A gardening friend and mentor who moved away a couple years ago recently emailed me to say she was in the area and would like to visit. Lovely! But also — a little like when your mother-in-law (substitute your feared relation here) calls to say she's coming to dinner. You immediately look around your home with her eyes, and bite your lip. (Not that I fear my mother-in-law. I love my mother-in-law. It's just a figure of comedic speech, to be sure.)
Here are just a few of the less than entrancing things I noticed in my garden.
It'll-come-in-handy-one-day-(but-where-to-store-it-meantime?) ugly. |
The flower windmill was stuck there by my granddaughter so that's sacrosanct!
And the two garbage cans contain perlite and vermiculite — quite tidy but just not ornamental. I don't know where to store all my propagation stuff. Storage — it's a perpetual problem.
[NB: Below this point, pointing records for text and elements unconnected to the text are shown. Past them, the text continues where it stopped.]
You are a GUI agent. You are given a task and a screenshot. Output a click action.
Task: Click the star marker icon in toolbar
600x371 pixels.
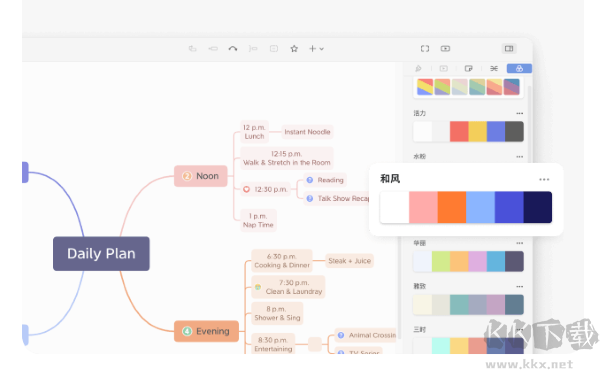click(294, 49)
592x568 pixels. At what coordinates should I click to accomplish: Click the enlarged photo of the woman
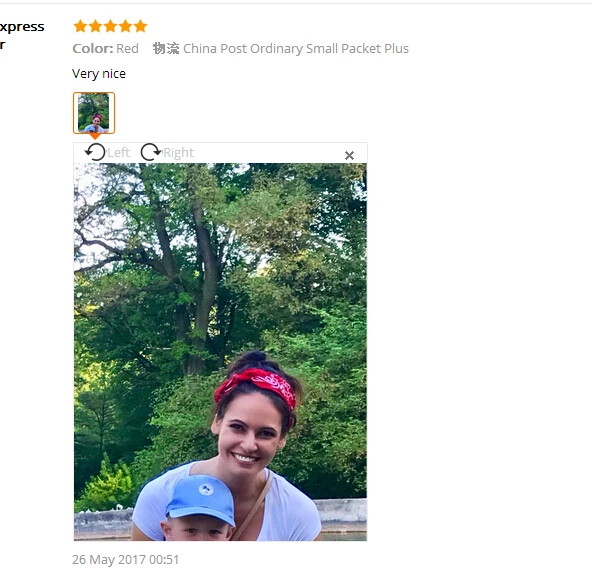[220, 352]
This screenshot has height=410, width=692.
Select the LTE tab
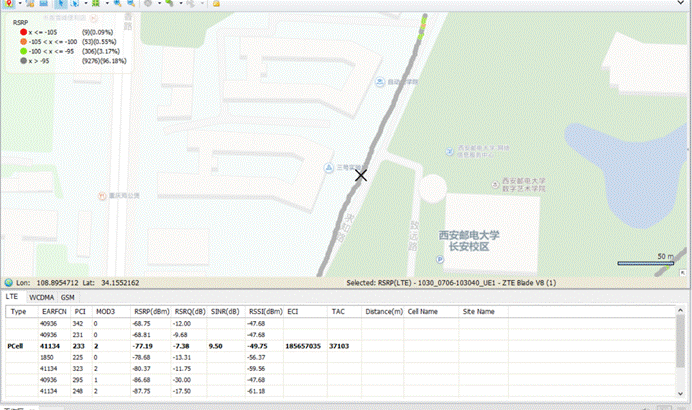(x=12, y=297)
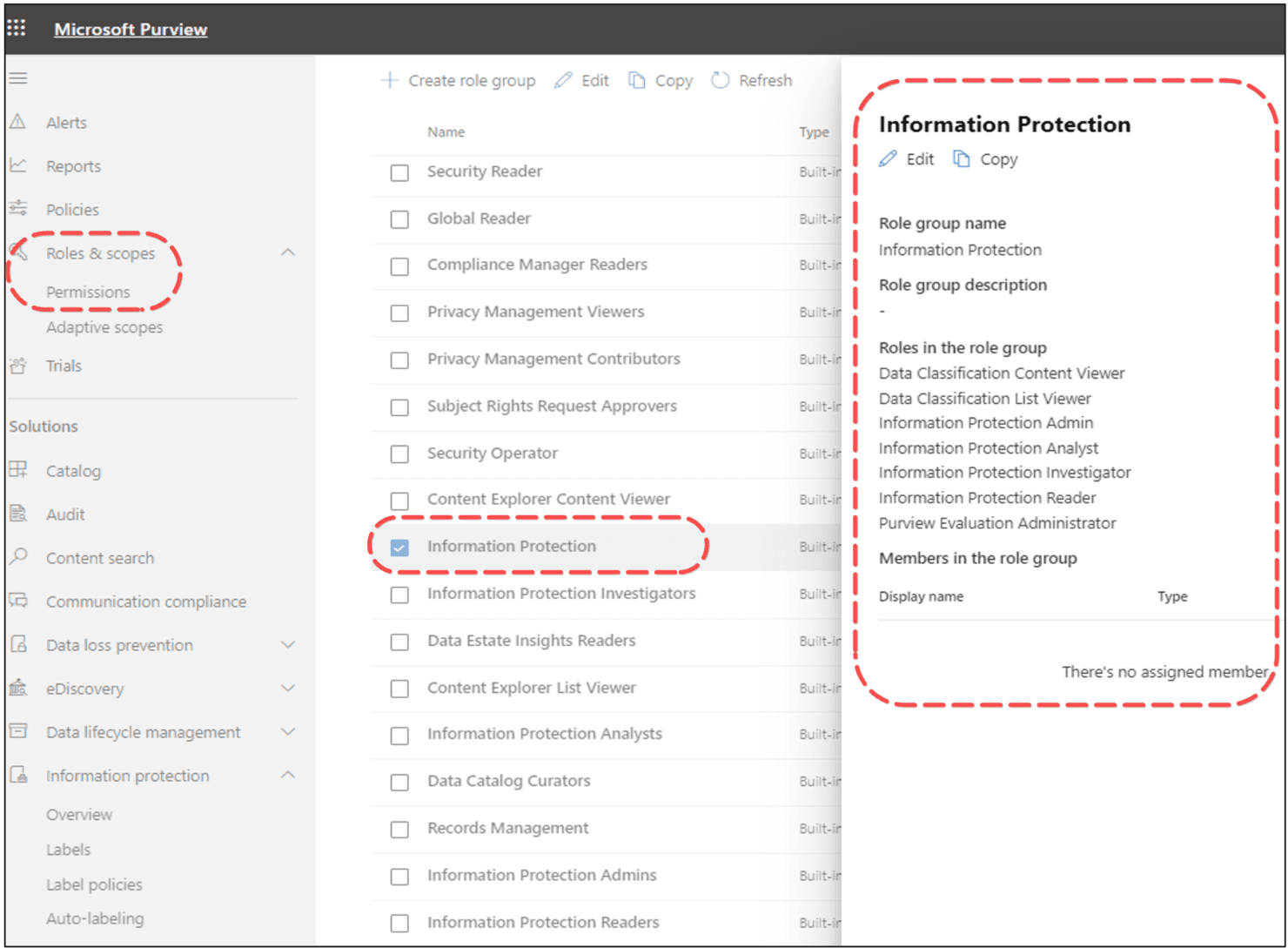
Task: Collapse the navigation pane via hamburger icon
Action: point(17,77)
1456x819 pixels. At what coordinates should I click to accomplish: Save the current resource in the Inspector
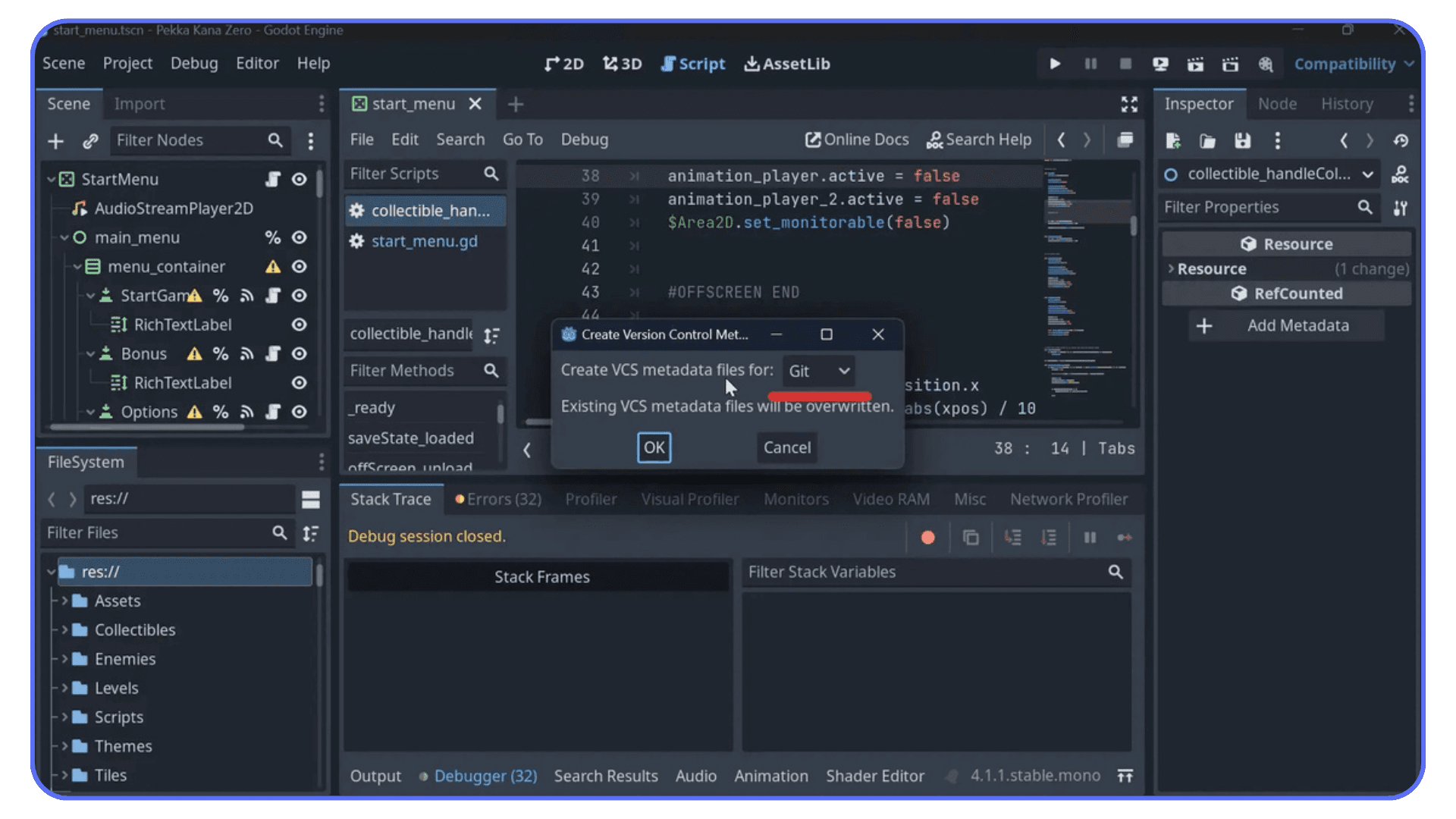coord(1241,141)

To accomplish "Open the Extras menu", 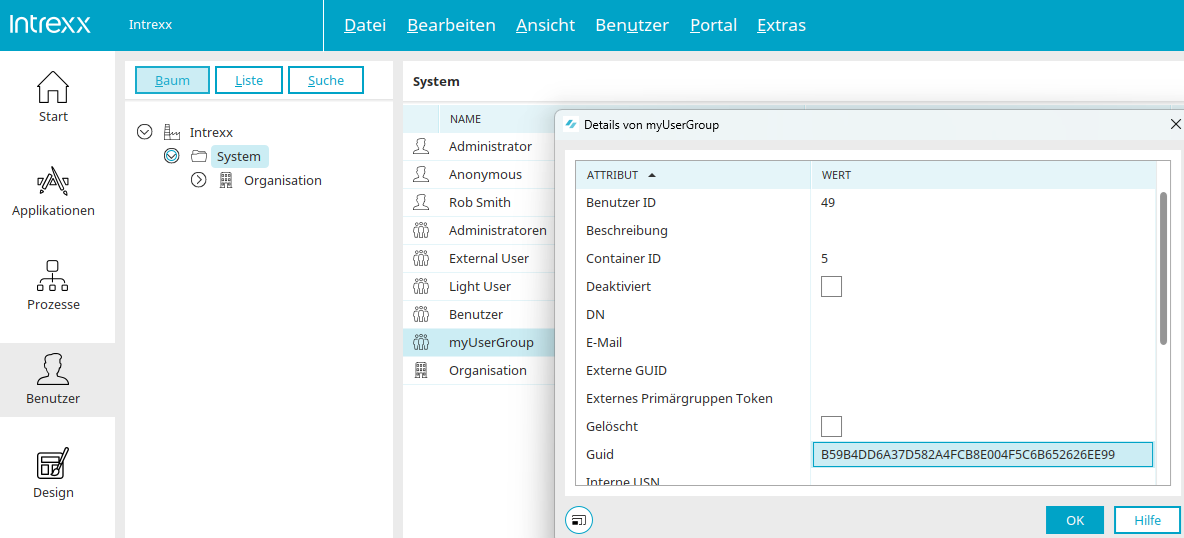I will [x=781, y=25].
It's-for-the-birds ugly. |
It's-too-cussword-hard-to-remove ugly. |
Oh, and the telegraph pole on the left — that's one of those environmental uglies most gardens have. But it does host a regular gathering of woodpeckers which is amusing. And it brings electricity which is definitely useful.
Work-in-progress ugly. |
Edges make the lines of a garden clean — sort of like adding contrast to a photo to make it pop. This I know even if I don't practice it.
Pure-laziness ugly. |
Also there's the nice silver ball that I haven't quite found the right spot for, and the broken blue goose that I'm going to do something creative with one of these days.
Weakness-for-ironical-kitsch ugly. |
Weakness-for-Bambi-kitsch ugly. |
I did remove the pink flamingos so that's something, right?
Maybe your garden has none of these untidinesses and foibles, but I fear mine always will!